## DESCRIPTION OF THE TASK
All the records that follow need to be reproduced exactly. Omit the images.

[Start of section]

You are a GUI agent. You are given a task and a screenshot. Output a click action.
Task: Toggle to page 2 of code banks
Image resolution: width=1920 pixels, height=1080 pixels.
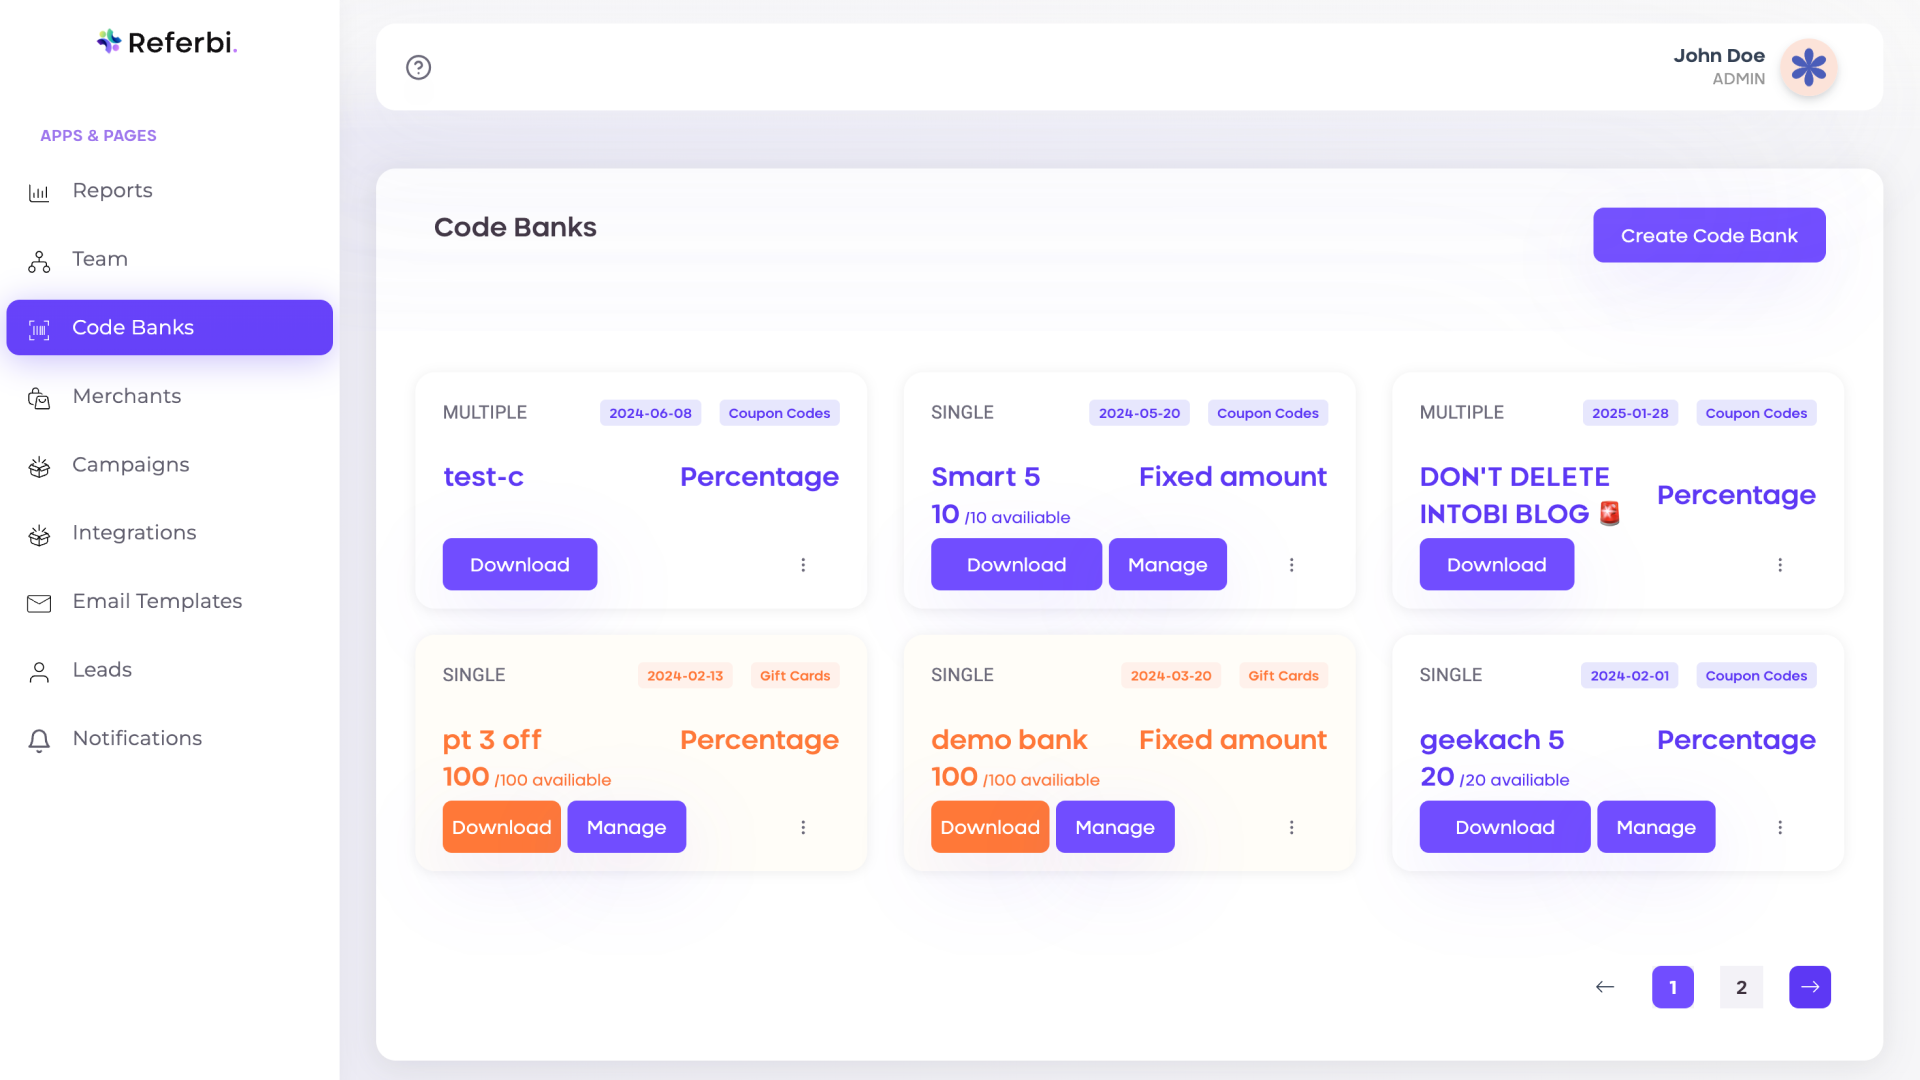(x=1741, y=986)
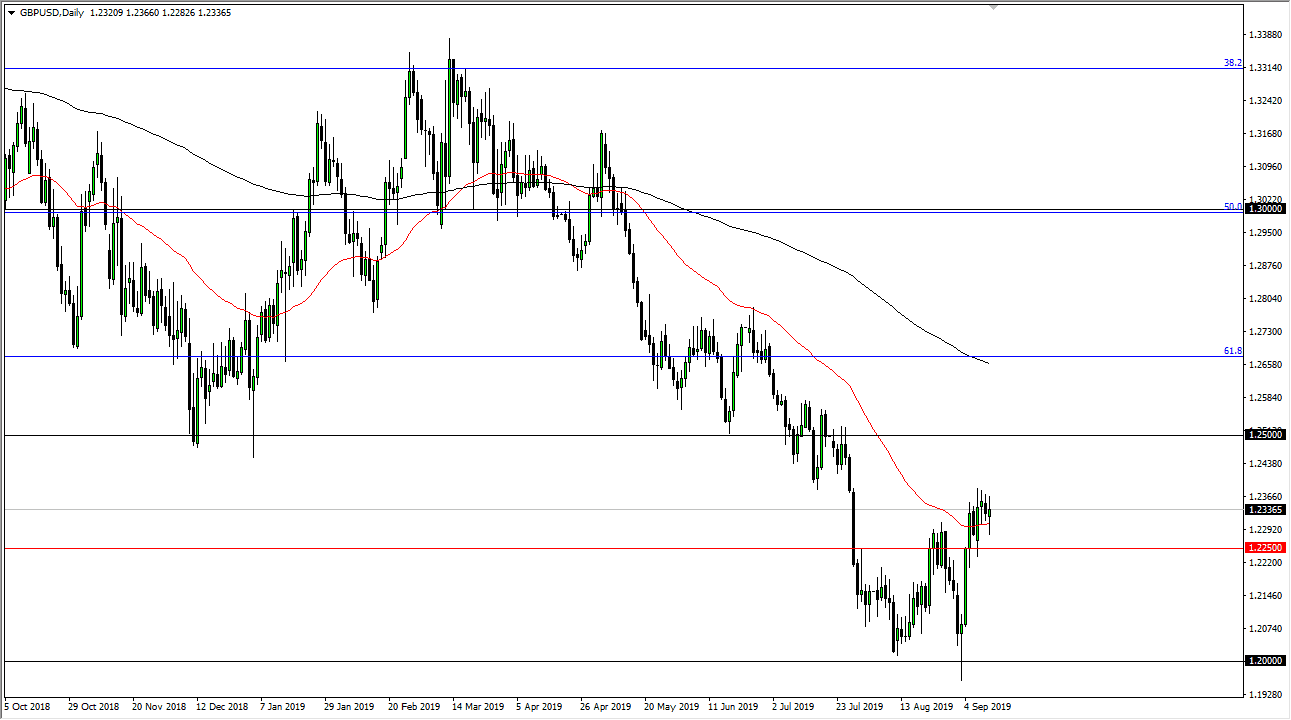Click the 12 Dec 2018 date label
Image resolution: width=1291 pixels, height=720 pixels.
223,706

[End of section]

## RESULT
You are a GUI agent. You are given a task and a screenshot. Output a click action.
Task: Toggle to page 2 of code banks
Image resolution: width=1920 pixels, height=1080 pixels.
(x=1741, y=986)
Click the 12 Dec 2018 date label
Image resolution: width=1291 pixels, height=720 pixels.
223,706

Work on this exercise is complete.